* _Your instructions_: Update the part that opens with the line containing "Click the Google search magnifier icon" and closes with the line containing "Action: coord(424,146)" by changing "magnifier" to "magnifying glass", with nothing else altered. Return only those lines.

* _Raw records_:
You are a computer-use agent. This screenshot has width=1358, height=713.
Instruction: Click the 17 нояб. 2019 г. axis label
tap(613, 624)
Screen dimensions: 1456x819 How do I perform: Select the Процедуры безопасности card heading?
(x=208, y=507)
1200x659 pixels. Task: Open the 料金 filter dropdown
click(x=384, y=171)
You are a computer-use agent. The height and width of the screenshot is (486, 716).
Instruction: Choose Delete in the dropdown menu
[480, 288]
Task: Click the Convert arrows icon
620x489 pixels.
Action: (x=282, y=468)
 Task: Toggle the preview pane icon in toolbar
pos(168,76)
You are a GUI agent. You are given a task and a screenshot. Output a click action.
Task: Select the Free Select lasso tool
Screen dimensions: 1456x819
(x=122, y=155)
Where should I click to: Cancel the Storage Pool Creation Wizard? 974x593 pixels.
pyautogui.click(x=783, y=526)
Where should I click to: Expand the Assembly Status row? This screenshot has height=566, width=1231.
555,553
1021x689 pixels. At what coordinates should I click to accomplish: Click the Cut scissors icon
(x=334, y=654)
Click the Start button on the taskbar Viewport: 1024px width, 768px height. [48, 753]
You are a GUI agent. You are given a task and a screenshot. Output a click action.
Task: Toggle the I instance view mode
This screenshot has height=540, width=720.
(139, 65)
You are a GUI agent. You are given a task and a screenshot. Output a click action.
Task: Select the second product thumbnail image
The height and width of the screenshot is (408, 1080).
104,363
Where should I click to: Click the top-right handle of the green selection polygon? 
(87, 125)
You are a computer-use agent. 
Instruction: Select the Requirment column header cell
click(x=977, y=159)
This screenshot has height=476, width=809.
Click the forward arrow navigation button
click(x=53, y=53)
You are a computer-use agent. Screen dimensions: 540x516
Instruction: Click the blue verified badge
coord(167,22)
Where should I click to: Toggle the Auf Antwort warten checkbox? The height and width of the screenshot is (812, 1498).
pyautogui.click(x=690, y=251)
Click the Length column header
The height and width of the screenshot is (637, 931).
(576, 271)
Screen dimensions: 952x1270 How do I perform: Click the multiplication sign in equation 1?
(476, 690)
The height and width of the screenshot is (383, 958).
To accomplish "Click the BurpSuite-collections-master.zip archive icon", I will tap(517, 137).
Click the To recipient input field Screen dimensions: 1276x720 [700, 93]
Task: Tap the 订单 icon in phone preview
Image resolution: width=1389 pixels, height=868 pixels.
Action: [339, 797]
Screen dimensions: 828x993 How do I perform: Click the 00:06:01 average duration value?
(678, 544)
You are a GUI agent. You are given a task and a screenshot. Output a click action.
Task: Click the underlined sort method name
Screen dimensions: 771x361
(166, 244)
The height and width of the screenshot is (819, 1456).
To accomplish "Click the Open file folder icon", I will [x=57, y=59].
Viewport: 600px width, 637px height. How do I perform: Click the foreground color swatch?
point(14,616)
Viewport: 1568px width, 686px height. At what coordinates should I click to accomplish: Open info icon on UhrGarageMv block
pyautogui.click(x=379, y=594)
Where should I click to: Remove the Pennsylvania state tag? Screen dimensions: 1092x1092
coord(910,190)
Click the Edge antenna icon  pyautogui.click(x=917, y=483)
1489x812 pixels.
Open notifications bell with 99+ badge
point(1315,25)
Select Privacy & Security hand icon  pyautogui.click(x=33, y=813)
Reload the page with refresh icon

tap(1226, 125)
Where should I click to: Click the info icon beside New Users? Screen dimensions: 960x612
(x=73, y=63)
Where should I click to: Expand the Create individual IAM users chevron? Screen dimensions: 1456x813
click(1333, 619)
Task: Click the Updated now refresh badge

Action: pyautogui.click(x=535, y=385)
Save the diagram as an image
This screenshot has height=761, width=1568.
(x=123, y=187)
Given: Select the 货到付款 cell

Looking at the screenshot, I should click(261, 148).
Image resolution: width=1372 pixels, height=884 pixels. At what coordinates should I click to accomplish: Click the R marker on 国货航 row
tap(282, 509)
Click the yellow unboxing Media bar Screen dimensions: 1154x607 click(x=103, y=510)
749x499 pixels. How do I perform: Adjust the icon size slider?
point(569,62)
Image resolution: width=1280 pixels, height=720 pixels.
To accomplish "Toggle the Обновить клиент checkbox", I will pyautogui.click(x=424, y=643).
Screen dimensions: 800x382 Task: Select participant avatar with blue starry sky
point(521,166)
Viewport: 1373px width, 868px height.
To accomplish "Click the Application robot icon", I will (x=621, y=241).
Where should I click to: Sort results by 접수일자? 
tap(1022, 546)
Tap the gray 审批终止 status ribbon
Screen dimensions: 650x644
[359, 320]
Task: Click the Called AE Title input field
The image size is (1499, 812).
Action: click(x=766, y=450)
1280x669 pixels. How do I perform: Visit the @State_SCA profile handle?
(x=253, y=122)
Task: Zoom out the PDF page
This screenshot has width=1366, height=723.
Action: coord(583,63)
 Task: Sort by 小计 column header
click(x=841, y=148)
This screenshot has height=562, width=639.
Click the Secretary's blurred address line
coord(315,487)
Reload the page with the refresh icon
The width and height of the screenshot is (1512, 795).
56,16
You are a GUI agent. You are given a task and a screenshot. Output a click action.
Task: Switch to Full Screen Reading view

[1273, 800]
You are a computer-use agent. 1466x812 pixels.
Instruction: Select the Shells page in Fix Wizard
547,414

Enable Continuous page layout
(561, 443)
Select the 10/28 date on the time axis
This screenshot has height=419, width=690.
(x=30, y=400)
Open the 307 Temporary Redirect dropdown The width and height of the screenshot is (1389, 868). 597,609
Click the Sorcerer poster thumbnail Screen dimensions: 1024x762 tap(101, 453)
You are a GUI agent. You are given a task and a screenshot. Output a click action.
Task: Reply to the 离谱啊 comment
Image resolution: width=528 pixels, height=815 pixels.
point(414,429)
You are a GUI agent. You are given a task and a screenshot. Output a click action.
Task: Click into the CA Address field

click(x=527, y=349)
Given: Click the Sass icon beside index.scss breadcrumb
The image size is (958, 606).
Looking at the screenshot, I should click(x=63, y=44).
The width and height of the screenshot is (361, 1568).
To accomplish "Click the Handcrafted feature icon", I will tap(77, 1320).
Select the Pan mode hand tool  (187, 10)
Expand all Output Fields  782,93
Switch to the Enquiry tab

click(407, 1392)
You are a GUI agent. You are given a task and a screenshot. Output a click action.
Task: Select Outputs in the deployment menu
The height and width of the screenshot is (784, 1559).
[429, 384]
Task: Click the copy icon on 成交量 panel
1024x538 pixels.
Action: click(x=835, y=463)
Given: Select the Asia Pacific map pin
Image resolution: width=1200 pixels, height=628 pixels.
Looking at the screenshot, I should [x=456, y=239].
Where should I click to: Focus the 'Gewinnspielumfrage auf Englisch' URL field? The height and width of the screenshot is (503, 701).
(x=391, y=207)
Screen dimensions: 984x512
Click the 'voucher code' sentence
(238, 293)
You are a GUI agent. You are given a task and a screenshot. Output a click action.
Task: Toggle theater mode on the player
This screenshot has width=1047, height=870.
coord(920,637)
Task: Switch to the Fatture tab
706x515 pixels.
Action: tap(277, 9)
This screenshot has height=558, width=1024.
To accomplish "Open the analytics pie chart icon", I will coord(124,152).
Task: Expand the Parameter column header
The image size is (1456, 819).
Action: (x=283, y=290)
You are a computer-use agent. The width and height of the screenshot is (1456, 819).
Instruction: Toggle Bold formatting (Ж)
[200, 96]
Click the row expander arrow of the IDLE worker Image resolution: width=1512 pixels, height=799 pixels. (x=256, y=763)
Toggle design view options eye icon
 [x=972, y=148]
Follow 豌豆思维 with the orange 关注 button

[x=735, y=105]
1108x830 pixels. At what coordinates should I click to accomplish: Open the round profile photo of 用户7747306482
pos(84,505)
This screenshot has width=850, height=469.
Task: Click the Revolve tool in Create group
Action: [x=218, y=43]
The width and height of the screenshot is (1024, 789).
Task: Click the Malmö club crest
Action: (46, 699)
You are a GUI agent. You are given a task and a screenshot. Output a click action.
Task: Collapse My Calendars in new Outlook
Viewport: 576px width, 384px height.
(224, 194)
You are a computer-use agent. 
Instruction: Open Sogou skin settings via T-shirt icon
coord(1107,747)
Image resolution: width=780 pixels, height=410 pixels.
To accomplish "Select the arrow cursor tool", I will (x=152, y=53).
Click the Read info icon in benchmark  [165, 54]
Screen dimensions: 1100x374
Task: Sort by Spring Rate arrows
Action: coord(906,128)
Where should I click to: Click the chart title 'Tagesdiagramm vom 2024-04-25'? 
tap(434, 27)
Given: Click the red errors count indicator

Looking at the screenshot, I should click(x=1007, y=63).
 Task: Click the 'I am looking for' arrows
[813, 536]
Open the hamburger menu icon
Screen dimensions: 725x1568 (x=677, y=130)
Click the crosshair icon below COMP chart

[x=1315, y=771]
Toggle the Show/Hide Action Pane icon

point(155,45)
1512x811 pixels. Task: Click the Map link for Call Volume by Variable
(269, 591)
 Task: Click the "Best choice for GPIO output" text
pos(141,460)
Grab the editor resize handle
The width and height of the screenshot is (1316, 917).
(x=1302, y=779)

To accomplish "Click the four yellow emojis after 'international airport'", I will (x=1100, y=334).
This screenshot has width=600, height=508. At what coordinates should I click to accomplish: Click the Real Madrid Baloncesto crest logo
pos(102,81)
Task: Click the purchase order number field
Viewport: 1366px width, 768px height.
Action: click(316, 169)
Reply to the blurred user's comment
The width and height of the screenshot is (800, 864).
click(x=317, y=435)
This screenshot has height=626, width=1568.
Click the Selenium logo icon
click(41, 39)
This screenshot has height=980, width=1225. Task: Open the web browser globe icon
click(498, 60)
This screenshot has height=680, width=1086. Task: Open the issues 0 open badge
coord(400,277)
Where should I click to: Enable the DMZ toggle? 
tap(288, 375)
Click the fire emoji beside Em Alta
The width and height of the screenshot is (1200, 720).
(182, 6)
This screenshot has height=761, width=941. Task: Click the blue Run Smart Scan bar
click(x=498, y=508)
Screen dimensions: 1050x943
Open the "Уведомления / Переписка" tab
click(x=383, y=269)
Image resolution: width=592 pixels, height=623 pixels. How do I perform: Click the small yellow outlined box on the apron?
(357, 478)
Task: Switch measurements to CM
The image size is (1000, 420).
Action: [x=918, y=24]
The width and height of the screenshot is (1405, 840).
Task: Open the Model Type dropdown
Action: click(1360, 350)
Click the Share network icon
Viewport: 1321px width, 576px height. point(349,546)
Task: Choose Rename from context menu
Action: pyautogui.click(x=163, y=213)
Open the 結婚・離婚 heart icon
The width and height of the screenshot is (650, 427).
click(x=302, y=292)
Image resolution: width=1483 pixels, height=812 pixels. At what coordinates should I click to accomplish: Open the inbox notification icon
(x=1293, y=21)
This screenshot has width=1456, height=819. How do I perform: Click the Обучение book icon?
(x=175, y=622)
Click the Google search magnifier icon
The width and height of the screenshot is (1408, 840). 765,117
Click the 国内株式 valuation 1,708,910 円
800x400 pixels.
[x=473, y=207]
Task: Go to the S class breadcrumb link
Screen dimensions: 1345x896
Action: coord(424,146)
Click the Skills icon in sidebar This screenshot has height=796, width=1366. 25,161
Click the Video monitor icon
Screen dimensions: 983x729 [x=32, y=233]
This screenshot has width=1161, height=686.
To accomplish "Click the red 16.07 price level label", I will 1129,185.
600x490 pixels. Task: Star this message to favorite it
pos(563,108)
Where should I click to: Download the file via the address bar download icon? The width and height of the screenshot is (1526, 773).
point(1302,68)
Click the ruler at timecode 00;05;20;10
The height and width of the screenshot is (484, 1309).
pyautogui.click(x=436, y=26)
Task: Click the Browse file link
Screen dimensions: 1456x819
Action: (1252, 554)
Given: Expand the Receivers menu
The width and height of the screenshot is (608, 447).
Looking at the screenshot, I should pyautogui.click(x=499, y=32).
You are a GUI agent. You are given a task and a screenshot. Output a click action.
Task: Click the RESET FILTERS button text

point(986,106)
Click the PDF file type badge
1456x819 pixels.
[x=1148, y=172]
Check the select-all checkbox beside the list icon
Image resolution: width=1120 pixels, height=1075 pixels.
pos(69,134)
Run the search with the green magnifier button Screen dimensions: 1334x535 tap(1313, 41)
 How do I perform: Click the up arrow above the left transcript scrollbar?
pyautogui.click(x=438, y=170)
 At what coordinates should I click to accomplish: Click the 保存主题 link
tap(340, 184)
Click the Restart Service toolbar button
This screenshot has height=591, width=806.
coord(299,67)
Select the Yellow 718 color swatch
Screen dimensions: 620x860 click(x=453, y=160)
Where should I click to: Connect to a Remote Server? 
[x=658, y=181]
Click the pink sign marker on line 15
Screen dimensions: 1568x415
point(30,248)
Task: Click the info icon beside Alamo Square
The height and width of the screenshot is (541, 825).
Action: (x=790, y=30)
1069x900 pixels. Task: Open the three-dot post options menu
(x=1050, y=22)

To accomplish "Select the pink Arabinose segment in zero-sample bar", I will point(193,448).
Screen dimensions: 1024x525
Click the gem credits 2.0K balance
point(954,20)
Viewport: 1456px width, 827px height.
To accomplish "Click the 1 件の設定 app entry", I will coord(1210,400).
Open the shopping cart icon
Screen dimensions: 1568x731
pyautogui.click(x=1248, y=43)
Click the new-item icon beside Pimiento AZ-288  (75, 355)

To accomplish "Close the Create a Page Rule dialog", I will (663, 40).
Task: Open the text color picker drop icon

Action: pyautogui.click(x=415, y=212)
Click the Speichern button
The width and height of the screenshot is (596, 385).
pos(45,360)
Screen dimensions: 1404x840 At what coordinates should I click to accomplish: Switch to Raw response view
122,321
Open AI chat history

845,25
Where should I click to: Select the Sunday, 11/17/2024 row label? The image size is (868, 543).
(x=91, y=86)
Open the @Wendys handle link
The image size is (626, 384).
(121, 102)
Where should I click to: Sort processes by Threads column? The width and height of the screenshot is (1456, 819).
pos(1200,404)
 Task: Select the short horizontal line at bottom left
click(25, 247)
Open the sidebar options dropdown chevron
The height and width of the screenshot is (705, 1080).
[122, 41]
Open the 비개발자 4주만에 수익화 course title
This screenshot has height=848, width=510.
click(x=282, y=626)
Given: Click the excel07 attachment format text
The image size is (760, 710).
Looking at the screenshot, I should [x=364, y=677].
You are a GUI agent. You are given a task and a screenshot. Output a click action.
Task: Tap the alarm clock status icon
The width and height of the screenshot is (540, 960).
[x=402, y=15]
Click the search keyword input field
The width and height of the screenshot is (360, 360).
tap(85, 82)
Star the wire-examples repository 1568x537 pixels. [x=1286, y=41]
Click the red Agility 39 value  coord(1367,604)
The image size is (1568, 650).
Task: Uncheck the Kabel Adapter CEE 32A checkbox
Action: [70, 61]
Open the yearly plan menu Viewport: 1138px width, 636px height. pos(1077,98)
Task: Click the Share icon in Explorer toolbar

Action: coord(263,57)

* _Solution for this problem_:
Click the Google search magnifying glass icon
The width and height of the screenshot is (1408, 840). 765,117
Click the 国内株式 valuation 1,708,910 円
800x400 pixels.
[x=473, y=207]
Task: Go to the S class breadcrumb link
Screen dimensions: 1345x896
Action: coord(424,146)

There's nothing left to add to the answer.